The response should be an exact copy of every record.

Provided material section start

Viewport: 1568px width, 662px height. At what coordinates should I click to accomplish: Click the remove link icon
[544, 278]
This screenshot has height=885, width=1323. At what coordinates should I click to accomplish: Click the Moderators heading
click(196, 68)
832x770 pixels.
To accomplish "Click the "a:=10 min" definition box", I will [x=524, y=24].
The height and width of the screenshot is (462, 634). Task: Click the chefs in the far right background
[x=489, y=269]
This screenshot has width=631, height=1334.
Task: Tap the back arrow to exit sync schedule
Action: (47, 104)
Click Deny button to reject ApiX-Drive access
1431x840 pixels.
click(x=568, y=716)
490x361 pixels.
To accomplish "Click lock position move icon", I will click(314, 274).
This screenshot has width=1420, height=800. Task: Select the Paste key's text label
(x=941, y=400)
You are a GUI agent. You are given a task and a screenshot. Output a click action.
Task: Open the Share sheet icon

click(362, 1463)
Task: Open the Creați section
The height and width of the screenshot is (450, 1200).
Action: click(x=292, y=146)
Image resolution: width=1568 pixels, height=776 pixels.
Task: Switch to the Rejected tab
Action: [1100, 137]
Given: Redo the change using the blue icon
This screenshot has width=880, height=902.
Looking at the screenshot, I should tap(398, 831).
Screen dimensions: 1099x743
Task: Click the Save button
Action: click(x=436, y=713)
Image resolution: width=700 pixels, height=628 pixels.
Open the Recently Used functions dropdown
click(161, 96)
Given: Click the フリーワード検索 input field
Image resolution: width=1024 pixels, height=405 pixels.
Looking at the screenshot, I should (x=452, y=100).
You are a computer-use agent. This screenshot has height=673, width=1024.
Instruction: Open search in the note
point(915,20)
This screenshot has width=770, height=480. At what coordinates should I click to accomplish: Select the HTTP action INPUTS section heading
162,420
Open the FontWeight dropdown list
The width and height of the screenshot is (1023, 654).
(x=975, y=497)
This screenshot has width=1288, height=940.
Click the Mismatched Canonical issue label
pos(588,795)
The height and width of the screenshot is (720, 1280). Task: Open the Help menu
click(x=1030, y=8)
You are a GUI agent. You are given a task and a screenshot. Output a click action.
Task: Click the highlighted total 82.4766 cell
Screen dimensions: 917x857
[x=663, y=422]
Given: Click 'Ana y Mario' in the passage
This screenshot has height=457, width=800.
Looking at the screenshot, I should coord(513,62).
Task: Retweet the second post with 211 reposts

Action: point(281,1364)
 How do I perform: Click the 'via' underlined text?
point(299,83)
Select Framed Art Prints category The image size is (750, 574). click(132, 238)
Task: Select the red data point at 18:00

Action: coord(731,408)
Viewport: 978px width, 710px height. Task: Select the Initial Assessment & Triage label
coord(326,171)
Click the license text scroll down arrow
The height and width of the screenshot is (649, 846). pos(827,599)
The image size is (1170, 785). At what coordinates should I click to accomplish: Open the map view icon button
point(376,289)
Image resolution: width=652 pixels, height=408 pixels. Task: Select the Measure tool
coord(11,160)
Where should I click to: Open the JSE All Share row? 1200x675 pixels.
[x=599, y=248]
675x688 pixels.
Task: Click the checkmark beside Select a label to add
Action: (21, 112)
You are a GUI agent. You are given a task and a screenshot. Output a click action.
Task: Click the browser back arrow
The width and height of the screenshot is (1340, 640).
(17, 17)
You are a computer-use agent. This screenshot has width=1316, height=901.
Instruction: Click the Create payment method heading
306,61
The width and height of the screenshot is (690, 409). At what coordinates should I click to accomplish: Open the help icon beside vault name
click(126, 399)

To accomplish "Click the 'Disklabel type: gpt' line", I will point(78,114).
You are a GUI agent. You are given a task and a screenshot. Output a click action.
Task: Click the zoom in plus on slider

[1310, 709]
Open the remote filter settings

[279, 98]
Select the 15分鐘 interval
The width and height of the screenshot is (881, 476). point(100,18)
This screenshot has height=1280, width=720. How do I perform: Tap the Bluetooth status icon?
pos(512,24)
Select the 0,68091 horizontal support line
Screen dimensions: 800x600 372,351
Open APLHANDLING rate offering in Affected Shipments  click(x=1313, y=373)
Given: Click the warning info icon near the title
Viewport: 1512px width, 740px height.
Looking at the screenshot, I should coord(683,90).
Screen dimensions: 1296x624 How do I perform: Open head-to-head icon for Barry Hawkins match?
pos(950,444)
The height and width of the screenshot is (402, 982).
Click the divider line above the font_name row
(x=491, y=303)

Provided material section end

Output for this task
Viewport: 1568px width, 662px height. At what coordinates should I click to accomplish: Click the remove link icon
[544, 278]
This screenshot has height=885, width=1323. At what coordinates should I click to accomplish: Click the Moderators heading
click(196, 68)
832x770 pixels.
To accomplish "Click the "a:=10 min" definition box", I will [x=524, y=24].
The height and width of the screenshot is (462, 634). Task: Click the chefs in the far right background
[x=489, y=269]
This screenshot has width=631, height=1334.
Task: Tap the back arrow to exit sync schedule
Action: (47, 104)
Click Deny button to reject ApiX-Drive access
1431x840 pixels.
click(x=568, y=716)
490x361 pixels.
To accomplish "Click lock position move icon", I will click(314, 274).
This screenshot has width=1420, height=800. Task: Select the Paste key's text label
(x=941, y=400)
You are a GUI agent. You are given a task and a screenshot. Output a click action.
Task: Open the Share sheet icon

click(362, 1463)
Task: Open the Creați section
The height and width of the screenshot is (450, 1200).
Action: click(x=292, y=146)
Image resolution: width=1568 pixels, height=776 pixels.
Task: Switch to the Rejected tab
Action: [1100, 137]
Given: Redo the change using the blue icon
This screenshot has width=880, height=902.
Looking at the screenshot, I should tap(398, 831).
Screen dimensions: 1099x743
Task: Click the Save button
Action: click(x=436, y=713)
Image resolution: width=700 pixels, height=628 pixels.
Open the Recently Used functions dropdown
click(161, 96)
Given: Click the フリーワード検索 input field
Image resolution: width=1024 pixels, height=405 pixels.
Looking at the screenshot, I should (x=452, y=100).
You are a computer-use agent. This screenshot has height=673, width=1024.
Instruction: Open search in the note
point(915,20)
This screenshot has width=770, height=480. At what coordinates should I click to accomplish: Select the HTTP action INPUTS section heading
162,420
Open the FontWeight dropdown list
The width and height of the screenshot is (1023, 654).
(x=975, y=497)
This screenshot has width=1288, height=940.
Click the Mismatched Canonical issue label
pos(588,795)
The height and width of the screenshot is (720, 1280). Task: Open the Help menu
click(x=1030, y=8)
You are a GUI agent. You are given a task and a screenshot. Output a click action.
Task: Click the highlighted total 82.4766 cell
Screen dimensions: 917x857
[x=663, y=422]
Given: Click 'Ana y Mario' in the passage
This screenshot has height=457, width=800.
Looking at the screenshot, I should coord(513,62).
Task: Retweet the second post with 211 reposts

Action: point(281,1364)
 How do I perform: Click the 'via' underlined text?
point(299,83)
Select Framed Art Prints category The image size is (750, 574). click(132, 238)
Task: Select the red data point at 18:00

Action: coord(731,408)
Viewport: 978px width, 710px height. Task: Select the Initial Assessment & Triage label
coord(326,171)
Click the license text scroll down arrow
The height and width of the screenshot is (649, 846). pos(827,599)
The image size is (1170, 785). At what coordinates should I click to accomplish: Open the map view icon button
point(376,289)
Image resolution: width=652 pixels, height=408 pixels. Task: Select the Measure tool
coord(11,160)
Where should I click to: Open the JSE All Share row? 1200x675 pixels.
[x=599, y=248]
675x688 pixels.
Task: Click the checkmark beside Select a label to add
Action: (21, 112)
You are a GUI agent. You are given a task and a screenshot. Output a click action.
Task: Click the browser back arrow
The width and height of the screenshot is (1340, 640).
(17, 17)
You are a computer-use agent. This screenshot has width=1316, height=901.
Instruction: Click the Create payment method heading
306,61
The width and height of the screenshot is (690, 409). At what coordinates should I click to accomplish: Open the help icon beside vault name
click(126, 399)

To accomplish "Click the 'Disklabel type: gpt' line", I will point(78,114).
You are a GUI agent. You are given a task and a screenshot. Output a click action.
Task: Click the zoom in plus on slider

[1310, 709]
Open the remote filter settings

[279, 98]
Select the 15分鐘 interval
The width and height of the screenshot is (881, 476). point(100,18)
This screenshot has height=1280, width=720. How do I perform: Tap the Bluetooth status icon?
pos(512,24)
Select the 0,68091 horizontal support line
Screen dimensions: 800x600 372,351
Open APLHANDLING rate offering in Affected Shipments  click(x=1313, y=373)
Given: Click the warning info icon near the title
Viewport: 1512px width, 740px height.
Looking at the screenshot, I should coord(683,90).
Screen dimensions: 1296x624 How do I perform: Open head-to-head icon for Barry Hawkins match?
pos(950,444)
The height and width of the screenshot is (402, 982).
Click the divider line above the font_name row
(x=491, y=303)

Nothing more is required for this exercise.